Biodiversité : apprendre à aimer la nature

Intervention de Christelle de Crémiers

 

La proportion d’espèces et d’habitats naturels menacés est en constante augmentation, tandis que l’artificialisation des sols se poursuit à un rythme soutenu. La création de l’ARBe dans le cadre de la Loi sur la Biodiversité permet à la Région d’être parmi les premières régions en France à disposer d’une agence dont les missions de sensibilisation et d’observation sont les plus complètes possibles, dans la continuité de l’attention ancienne portée à la préservation de la biodiversité par l’exécutif régional.

 

La mission de prévention par la sensibilisation et l’éducation ne doit pas cependant être portée seulement par l’Agence, mais doit se traduire de manière transversale dans l’ensemble des politiques sectorielles. Dans les activités éducatives des élèves bien évidemment, dans les écoles agricoles, mais aussi dans les écoles hôtelières. En effet, le travail sur des produits bruts et la connaissance des différentes espèces ne sont tout simplement pas au programme. Cette transversalité, à la faveur de la création de l’ Agence régionale, constitue une nouvelle perspective pour les élus. Apprendre à aimer la nature est sans doute l’enseignement le plus urgent à l’heure où les équilibres écologiques dont les humains dépendent, basculent.

 

Le tourisme de nature, pilier de la stratégie précédente, est reconduit et amplifié dans la stratégie actuelle. Celle-ci ambitionne de renforcer la notoriété de la Région Centre Val de Loire d’une nature préservée, sécurisée et accessible.

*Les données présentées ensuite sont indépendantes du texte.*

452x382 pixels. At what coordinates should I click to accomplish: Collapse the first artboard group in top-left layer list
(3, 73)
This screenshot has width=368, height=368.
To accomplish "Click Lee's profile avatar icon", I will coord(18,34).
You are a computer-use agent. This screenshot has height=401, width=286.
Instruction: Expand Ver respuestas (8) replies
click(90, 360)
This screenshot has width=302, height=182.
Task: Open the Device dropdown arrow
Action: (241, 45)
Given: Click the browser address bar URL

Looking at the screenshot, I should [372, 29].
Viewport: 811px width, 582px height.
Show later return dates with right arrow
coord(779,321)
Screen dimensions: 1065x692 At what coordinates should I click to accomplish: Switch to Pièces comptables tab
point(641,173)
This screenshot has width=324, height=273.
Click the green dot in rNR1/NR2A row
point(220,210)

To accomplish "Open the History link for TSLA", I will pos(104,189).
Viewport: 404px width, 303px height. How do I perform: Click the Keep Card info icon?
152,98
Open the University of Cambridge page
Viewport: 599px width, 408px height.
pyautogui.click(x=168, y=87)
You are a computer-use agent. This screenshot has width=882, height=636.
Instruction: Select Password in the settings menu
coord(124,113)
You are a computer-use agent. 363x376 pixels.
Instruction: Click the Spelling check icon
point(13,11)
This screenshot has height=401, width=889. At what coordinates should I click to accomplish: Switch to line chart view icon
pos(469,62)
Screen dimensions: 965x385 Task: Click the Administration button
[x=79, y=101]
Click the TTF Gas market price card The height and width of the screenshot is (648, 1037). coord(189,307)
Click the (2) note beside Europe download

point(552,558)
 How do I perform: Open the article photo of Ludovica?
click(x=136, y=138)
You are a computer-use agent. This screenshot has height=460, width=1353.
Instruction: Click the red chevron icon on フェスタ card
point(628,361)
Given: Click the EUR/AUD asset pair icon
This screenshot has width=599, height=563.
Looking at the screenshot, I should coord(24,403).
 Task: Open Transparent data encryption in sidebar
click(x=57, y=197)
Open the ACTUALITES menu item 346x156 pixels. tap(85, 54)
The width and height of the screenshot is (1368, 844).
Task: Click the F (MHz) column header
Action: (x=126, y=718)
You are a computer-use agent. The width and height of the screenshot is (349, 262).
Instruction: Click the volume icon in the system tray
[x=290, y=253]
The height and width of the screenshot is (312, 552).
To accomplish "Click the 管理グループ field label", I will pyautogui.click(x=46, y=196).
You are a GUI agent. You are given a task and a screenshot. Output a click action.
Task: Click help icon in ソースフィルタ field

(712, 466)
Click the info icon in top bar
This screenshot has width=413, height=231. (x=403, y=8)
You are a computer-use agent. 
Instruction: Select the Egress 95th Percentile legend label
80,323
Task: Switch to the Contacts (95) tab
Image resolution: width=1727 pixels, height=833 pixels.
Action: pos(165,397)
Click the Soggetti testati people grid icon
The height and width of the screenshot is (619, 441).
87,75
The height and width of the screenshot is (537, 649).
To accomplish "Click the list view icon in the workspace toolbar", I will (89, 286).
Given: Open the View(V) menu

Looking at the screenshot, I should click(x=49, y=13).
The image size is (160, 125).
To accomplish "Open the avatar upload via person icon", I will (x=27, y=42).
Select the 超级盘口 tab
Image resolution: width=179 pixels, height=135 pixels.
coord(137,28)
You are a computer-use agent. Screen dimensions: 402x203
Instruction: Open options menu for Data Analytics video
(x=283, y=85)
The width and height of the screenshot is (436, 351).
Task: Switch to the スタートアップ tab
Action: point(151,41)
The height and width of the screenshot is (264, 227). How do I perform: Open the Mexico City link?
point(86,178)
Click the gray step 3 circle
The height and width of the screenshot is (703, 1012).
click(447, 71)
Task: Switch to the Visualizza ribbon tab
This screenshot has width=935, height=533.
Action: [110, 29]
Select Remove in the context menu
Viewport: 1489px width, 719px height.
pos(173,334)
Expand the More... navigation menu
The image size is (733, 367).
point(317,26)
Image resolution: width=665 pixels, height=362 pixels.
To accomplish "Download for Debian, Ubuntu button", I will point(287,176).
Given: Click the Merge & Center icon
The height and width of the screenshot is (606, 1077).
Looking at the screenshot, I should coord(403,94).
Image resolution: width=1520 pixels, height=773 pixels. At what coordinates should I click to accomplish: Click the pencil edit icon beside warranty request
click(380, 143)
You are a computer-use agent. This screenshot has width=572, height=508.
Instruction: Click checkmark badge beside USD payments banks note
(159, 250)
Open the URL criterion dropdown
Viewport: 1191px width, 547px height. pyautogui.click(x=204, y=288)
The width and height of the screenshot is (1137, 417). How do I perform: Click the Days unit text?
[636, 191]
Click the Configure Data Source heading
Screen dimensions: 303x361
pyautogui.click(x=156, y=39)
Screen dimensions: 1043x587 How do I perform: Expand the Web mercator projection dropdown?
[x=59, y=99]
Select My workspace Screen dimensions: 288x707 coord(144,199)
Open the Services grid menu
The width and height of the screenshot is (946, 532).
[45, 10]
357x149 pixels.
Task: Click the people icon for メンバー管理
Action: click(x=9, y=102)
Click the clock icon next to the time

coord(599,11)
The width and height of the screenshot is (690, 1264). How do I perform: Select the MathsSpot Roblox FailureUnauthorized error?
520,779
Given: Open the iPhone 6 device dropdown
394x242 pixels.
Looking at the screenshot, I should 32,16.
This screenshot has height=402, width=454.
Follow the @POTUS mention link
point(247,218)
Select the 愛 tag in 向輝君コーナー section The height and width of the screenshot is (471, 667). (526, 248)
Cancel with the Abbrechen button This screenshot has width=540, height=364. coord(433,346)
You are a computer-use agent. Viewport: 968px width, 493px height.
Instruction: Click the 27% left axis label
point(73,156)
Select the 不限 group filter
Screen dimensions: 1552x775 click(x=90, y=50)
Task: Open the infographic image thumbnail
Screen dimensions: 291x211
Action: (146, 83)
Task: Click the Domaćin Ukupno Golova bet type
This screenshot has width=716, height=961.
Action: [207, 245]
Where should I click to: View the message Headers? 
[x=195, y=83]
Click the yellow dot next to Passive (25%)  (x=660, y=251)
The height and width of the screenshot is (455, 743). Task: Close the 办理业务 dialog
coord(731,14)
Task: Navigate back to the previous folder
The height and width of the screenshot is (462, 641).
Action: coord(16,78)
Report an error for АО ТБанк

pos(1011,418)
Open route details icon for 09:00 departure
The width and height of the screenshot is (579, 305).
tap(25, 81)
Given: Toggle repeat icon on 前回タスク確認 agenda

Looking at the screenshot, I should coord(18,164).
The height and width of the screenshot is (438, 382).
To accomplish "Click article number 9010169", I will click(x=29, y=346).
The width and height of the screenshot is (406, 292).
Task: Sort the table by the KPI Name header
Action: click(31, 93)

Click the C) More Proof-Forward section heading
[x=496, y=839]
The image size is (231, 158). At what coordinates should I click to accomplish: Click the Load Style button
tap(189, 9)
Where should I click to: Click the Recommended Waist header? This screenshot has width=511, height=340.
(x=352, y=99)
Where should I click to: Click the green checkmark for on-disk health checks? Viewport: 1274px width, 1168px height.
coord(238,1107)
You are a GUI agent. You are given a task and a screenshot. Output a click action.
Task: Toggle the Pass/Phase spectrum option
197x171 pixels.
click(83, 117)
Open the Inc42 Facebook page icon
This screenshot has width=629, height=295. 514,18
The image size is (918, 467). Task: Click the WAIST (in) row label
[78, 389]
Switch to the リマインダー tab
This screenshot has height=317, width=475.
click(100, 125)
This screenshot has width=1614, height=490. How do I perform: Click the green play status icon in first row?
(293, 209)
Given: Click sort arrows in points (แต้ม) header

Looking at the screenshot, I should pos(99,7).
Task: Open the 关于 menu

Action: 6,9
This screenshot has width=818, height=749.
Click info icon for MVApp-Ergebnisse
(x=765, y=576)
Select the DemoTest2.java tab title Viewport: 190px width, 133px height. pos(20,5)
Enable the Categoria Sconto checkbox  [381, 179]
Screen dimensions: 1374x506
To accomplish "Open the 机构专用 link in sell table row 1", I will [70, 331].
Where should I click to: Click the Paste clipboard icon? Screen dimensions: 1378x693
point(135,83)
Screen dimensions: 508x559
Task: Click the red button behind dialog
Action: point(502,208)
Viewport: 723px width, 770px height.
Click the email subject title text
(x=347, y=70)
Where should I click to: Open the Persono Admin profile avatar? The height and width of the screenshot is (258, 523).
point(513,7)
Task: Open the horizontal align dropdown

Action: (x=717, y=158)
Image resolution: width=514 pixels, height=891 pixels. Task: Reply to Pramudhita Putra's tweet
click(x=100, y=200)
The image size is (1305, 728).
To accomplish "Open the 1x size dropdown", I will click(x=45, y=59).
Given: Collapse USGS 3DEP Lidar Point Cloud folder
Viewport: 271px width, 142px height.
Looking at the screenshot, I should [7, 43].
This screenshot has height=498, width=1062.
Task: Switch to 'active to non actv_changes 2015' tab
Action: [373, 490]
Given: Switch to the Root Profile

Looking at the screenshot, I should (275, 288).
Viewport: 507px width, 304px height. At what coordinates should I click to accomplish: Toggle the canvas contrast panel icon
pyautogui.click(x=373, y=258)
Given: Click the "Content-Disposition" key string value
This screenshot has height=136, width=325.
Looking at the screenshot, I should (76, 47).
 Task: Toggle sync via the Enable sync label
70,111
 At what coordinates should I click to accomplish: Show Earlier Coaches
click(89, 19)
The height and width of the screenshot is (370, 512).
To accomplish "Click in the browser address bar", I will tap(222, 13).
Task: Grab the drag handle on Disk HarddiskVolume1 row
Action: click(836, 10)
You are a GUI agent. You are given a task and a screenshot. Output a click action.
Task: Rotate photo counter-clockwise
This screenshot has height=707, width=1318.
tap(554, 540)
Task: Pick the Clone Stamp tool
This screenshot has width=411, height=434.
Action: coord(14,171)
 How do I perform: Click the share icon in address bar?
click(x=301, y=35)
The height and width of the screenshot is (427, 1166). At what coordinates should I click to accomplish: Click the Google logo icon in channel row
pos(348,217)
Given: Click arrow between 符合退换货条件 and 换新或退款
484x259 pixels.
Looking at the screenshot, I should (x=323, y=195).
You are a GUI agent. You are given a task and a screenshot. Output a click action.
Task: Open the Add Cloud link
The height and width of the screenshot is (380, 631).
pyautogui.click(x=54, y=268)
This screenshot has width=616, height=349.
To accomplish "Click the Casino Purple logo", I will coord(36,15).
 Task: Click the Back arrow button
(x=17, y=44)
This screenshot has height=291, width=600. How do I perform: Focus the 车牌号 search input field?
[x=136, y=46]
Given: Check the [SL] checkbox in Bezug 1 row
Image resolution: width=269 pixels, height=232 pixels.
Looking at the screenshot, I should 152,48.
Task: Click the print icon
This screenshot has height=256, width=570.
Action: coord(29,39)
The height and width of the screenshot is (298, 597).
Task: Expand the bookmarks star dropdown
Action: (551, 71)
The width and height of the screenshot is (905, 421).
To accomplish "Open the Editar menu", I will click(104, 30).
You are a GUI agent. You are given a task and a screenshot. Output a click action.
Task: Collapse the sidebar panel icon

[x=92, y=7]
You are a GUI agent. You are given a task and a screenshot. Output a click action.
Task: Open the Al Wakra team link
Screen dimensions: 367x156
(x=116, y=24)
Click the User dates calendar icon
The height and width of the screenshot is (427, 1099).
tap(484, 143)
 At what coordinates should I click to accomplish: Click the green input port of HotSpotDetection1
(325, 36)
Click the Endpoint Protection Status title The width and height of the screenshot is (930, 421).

Le tourisme dans la nature inclut les itinérances douces qui structurent l’ensemble de la politique touristique et la découverte de la nature est considérée comme une activité de tourisme et de loisirs à part entière.

 

Dans la future stratégie régionale pour l’alimentation, la qualité nutritionnelle devient à la fois un signe distinctif et un signe de reconnaissance qui se déclinera dans les actions de promotion dans les salons, les marchés et les établissements. Elle est le résultat de plus de naturalité à la fois dans la production, en agriculture biologique, et dans la transformation où les transformateurs qui ont choisi le zéro additif chimique seront mis en lumière. La stratégie pour l’alimentation répond et confirme l’attention et le souhait des consommateurs pour de aliments produits et transformés de manière plus naturelle. L’attention pour les fermes et la compréhension du travail de paysan est grandissante dans le public. La politique en faveur des produits du terroir contribue à la sensibilisation à la biodiversité domestique et donc à la préserver. Le Graine a lancé un nouveau défi aux familles de la région pour augmenter la part de produits biologiques, tout en créant de nombreuses occasions de rencontres avec les agriculteurs locaux.

 

Cependant, la pression de la construction des bâtiments et des travaux publics et de l’exploitation des ressources, ainsi que l’augmentation des produits polluants, exige également des politiques de contrôle, de police de l’environnement et de véritables outils juridiques pour empêcher des actions irréversibles de se produire en continu. C’est ce message que la nouvelle Agence régionale saura adresser à l’Agence française pour la biodiversité car c’est elle qui en a la compétence.